After the hour long stop off, English flew north to call on Peter Yealand's vineyards. He toured the winery and saw damage done to huge tanks, before flying back to Wellington.
RE-OPENING SH1 THE ROAD TO RECOVERY
Re-opening State Highway 1 and funding the dredging of Kaikoura's harbour will "push the button" on the recovery of the quake-hit town, English told local businesses earlier on Thursday.
Bridges said he was confident limited access along the route would be restored in about 12 months.
English said the Government aimed to have the highway repaired swiftly.
"The $2-3 billion cost won't affect any other infrastructure. We want it to be absolutely clear we are re-opening that road as quickly as possible," he told a meeting of around 30 local business owners.
English said the Government was being careful about the timing – but it could be up and running within in a year.

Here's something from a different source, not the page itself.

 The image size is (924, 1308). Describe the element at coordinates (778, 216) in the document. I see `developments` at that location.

But once projects - such as the road re-opening and a $5m grant to dredge the harbour - get into gear, it will allow the town to "swing into action."

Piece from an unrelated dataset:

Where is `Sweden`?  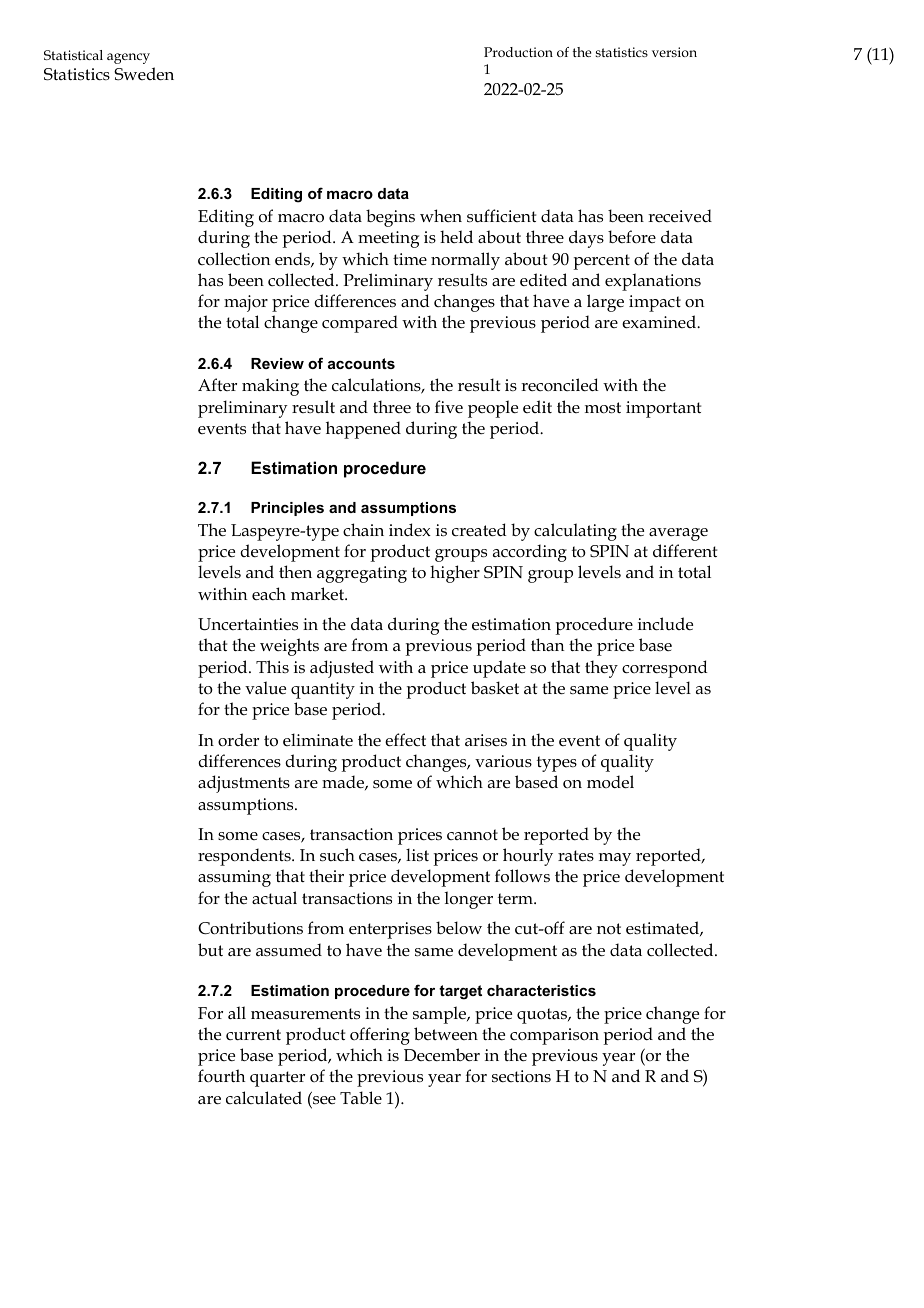 Sweden is located at coordinates (144, 74).
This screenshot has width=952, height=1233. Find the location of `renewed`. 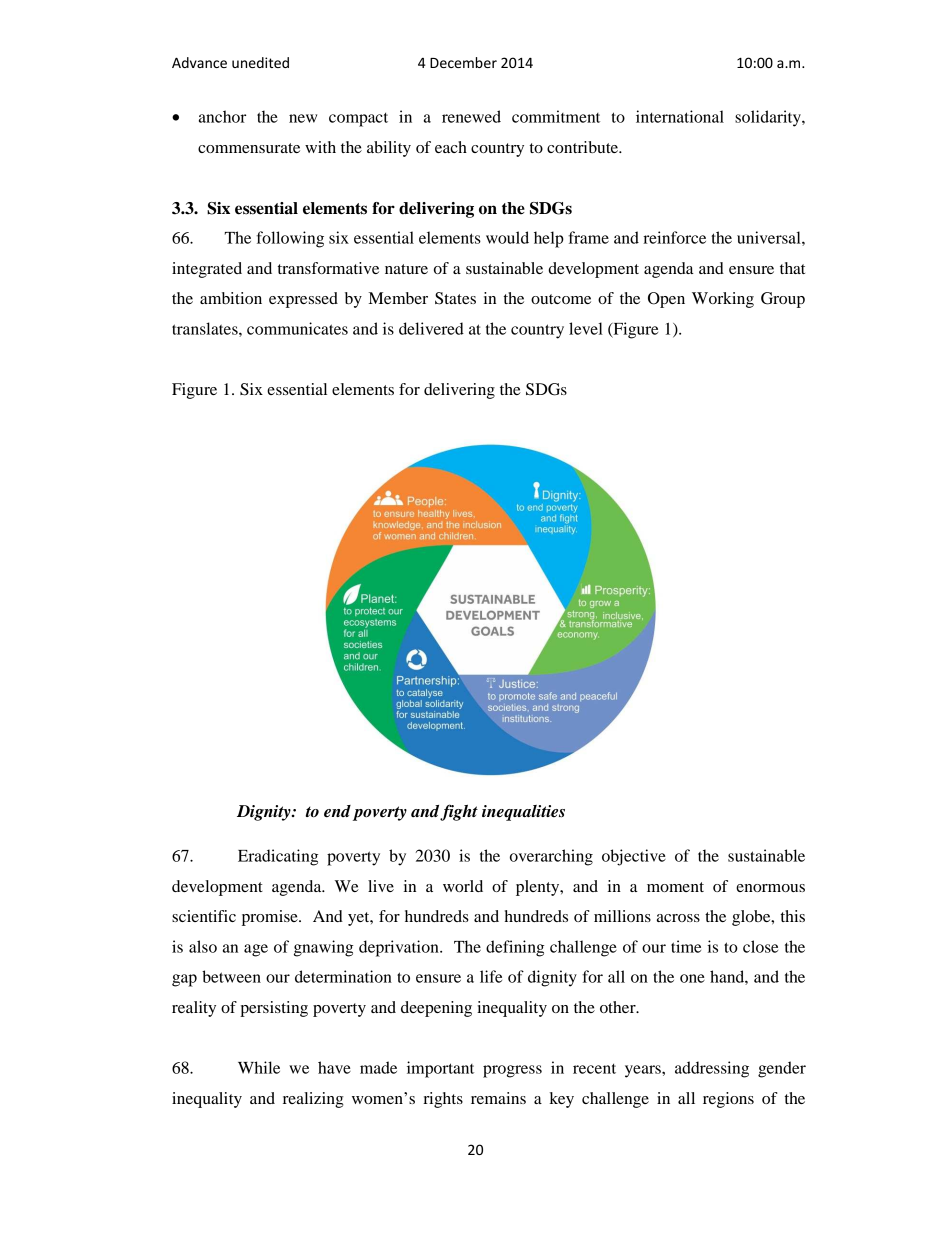

renewed is located at coordinates (471, 116).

However one farmer disagreed and said the town was being "strangled" because of slow progress on opening the road. He asked for an inquiry on how it was managed.

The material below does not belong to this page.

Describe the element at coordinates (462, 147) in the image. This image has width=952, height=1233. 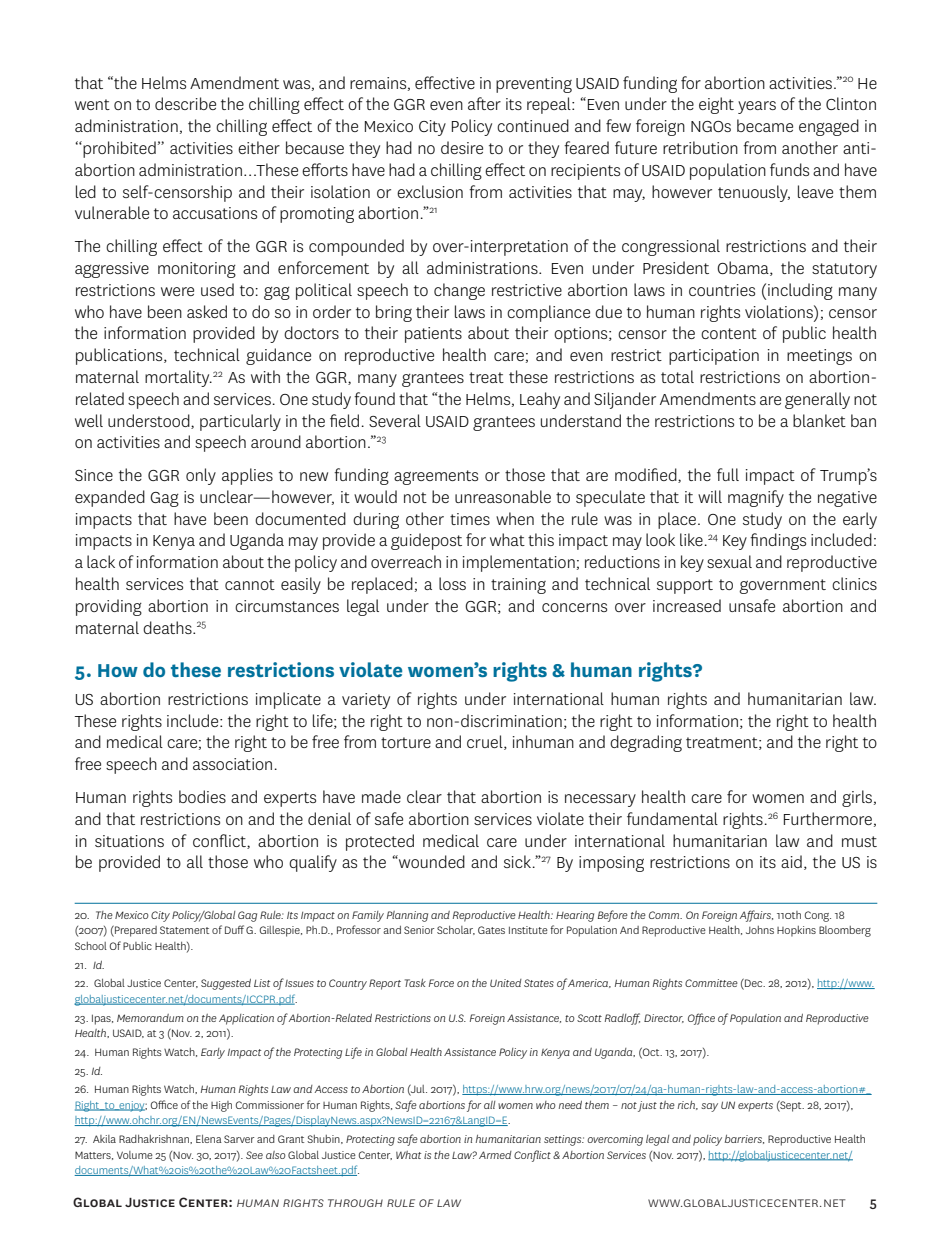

"I appreciate your point. It's certainly not lost on us," Greater Christchurch Regeneration Minister Gerry Brownlee said.
Another person was concerned it would take "eight weeks until we get one rock moved" on the northern part of the road.
Brownlee said the process was "quite technical…it's something I'd defend pretty strongly."
There was also concern officials were too cautious about allowing locals with 4wd vehicles access to the road.
"Let locals that know the area take the risk…This would allow people up in Clarence to be part of this community," one man said.
However Brownlee said: "I can only take that on board, I can't respond."
One luxury accommodation owner asked if the Government could work with Air New Zealand to allow the airport to handle larger aircraft.
"Those larger aircraft would be hugely helpful," he said.
Brownlee agreed a longer runway and an upgrade would be "ideal" and the Civil Aviation Authority had been working on it.
He said the quake presented an opportunity for locals to make improvements.
Earlier, English visited whale watch operations at South Bay Marina to hear about lethal underwater rock pinnacles that are preventing access to the slipway. He also had a briefing from district mayor Winston Gray and council officials on repairs to water and sewerage pipes.
English and Brownlee made the wet and blustery half-hour hop to Kaikoura from Wellington in a Defence Force chopper on Thursday morning.
Flying close to the coastline, English was able to get a good look at the rockfalls and slips that closed State Highway 1 following the magnitude 7.8 quake last month.
"God," he exclaimed, as the helicopter looped around one of the largest slips, with the door open.
Spotting cars on a road below, he said "Gerry, how are these locals travelling?"
He wanted to know how equipment would be brought in to clear the roads and how heavy rain might affect the safety of road workers.
"That's pretty amazing progress…in about eight days," Brownlee told him.
Spotting a pod of dolphins below, the pair also joked about the last PM – Brownlee said John Key was good at spotting Maui's dolphins: "He was a much smarter guy than me, hey, I don't know why we didn't make him director of recovery?" English said.
"This is pretty expensive whale-watching kit, Gerry," English said of the helicopter.
English also quizzed a New Zealand Transport Agency (NZTA) official on board the chopper about safety enhancements to the northern part of State Highway 1, which was less affected.
He was told they would begin work on that "almost straight away."
Work on the major slips would start as early as January 4, English was told.